Pacing: Horrible. Plodding, which is terrible for a five page story. It moved fast, but was slow at the same time. Even though things “happened”, there was little real context as to how things fit. More dialogue could have fixed that. Or more panels. This could have been a nine-panel grid story easily. But the pacing needed to be brought up a couple of notches. Things need to happen. That was the basic problem with this: nothing happened.
Dialogue: The only real problem I had with the dialogue, besides it not doing a great job of pulling me in, was the fact that the man didn’t sound drunk. Angry? Possibly. Drunk? Not at all.
The dialogue could have also done more with the plot. There are unanswered questions that the dialogue could have answered:
Who is the lady from the lake? What does she want? Why did she pick him? What makes him so special? What happened to him that he’s now homeless?

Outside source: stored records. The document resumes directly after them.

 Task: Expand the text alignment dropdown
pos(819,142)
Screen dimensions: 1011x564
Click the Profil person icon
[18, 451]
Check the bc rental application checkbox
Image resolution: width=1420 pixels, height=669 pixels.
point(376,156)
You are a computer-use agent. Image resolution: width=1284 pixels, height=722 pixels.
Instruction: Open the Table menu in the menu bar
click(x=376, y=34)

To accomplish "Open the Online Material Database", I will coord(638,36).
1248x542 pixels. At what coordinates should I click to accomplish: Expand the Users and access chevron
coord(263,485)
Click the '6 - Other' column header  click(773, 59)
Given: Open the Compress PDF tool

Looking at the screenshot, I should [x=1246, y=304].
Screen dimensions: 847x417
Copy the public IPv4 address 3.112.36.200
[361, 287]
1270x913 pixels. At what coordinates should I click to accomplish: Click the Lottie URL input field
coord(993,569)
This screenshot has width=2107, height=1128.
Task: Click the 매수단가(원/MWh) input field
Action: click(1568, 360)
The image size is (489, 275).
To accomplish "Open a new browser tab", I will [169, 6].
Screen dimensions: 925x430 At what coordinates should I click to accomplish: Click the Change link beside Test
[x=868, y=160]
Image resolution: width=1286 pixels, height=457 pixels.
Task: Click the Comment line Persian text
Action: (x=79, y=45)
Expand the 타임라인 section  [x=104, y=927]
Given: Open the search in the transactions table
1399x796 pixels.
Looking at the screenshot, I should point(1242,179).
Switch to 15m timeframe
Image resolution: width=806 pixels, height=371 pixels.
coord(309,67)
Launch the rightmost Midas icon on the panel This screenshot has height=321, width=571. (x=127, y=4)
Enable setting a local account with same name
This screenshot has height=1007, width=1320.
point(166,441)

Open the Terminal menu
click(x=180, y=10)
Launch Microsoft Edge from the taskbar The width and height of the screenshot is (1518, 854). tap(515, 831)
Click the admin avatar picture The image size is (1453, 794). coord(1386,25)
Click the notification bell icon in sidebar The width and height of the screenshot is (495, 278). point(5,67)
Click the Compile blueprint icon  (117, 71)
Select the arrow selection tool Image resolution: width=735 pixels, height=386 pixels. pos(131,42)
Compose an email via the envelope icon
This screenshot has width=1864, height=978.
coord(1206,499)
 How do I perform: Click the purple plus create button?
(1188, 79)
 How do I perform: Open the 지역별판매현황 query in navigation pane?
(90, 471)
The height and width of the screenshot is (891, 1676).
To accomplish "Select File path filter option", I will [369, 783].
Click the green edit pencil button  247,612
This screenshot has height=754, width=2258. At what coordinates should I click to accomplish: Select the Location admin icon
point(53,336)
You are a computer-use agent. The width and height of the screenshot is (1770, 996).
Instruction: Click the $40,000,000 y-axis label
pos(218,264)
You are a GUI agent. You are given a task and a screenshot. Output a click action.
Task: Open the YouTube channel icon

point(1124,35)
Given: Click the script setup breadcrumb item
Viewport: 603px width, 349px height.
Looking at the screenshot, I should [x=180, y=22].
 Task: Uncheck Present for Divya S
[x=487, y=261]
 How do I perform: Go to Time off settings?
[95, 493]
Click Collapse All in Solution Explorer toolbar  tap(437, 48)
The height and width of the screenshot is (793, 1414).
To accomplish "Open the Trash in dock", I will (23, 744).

Why did he turn into an asshole when he got some money? Why did she have the one rule? What were the consequences of breaking the rule?
All of that should have been in the dialogue. None of it was anywhere to be found.
Content: There are no consequences that were laid out. As a reader, I missed that. I would have come away feeling the way that I did: that it was a waste of time. Nothing happened, no one learned anything. What was the point?
Editorially, this needs a rewrite. Things need to happen. Does the man need to die? Not at all, but he needs to learn a lesson that wasn’t taught with this. She snaps her fingers and causes people to follow her into the lake. I’m going to assume they don’t die. But what happens to him? He keeps the money he’s made, the business, the prestige, and has to start over again? Because that’s the way it seems. Nothing drastic happens to him. That needs to be fixed.
Stories have to be worthwhile. This isn’t. That’s why it needs the rewrite.
And that’s all I have.
That’s all she wrote.
I want to thank everyone for reading, for submitting, for commenting. It’s been a fun ride.
If I don’t see you in the comments, I’ll say goodnight and good luck.